The Ecology Center tested 1,268 children's products, and found lead in 35% of them, with metal jewelry representing the greatest levels.
"The government is not testing for toxic chemicals in toys, and too many manufacturers are not self-regulating, so we created the nation's first toy database to help inform and empower consumers," said Tracey Easthope, MPH, Director of the Ecology Center's Environmental Health Project. "Ultimately consumers need to compel the federal government and toy manufacturers to eliminate dangerous chemicals from toys."
The Ecology Center today launched HealthyToys.org to help inform and mobilize consumers about issues of toxic substances in toys and other children products. The centerpiece of the site is information about the results of the center's independent tests of children's products. While a record number of toys and other children's products have been recalled this year due to lead, many more remain on the shelves, according to the results.
Further, the government standard for lead content is nearly 7 times more lenient than the level recommended by the American Academy of Pediatrics. That said, the center cautioned that its results do not necessarily mean the toys noted pose a risk of dangerous exposure, nor are the toys tested a representative sample of the products on the market.

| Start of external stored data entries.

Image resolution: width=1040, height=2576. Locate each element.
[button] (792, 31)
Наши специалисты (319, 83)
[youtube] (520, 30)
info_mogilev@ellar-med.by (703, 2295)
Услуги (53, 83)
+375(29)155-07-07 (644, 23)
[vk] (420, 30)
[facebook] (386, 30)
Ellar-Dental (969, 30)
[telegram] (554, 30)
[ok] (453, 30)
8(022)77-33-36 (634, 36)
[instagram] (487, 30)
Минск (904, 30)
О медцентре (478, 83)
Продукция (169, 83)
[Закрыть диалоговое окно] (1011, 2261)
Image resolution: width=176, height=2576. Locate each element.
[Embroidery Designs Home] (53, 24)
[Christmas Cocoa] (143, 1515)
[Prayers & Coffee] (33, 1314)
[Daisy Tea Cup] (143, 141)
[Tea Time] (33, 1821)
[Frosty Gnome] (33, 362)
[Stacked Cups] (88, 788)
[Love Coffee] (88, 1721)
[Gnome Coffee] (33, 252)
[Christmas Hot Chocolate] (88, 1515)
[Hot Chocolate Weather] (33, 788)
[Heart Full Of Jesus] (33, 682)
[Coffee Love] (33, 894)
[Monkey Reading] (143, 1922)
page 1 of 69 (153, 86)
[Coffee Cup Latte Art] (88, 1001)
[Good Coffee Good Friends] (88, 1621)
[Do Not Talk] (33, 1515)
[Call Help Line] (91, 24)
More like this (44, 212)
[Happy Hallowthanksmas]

Here's a look at some of the results:
35% of children's products contained lead, and 17% exceeded the government standard for lead
38% of jewelery contained lead, and most of it exceeded the government standard.
Five products contained levels of lead two to 10 times the allowable limits:
In addition to lead, cadmium was found in 2.9% of the 764 products subjected to more extensive testing; arsenic was found in 2.2% and mercury in 0.7%.
47% of non-jewelery toys are made from polyvinyl chloride, or PVC, which may contain additives that are unhealthy, and is known to cause pollution during manufacture and disposal. PVC commonly includes phthalates, which have been linked to hormonal problems.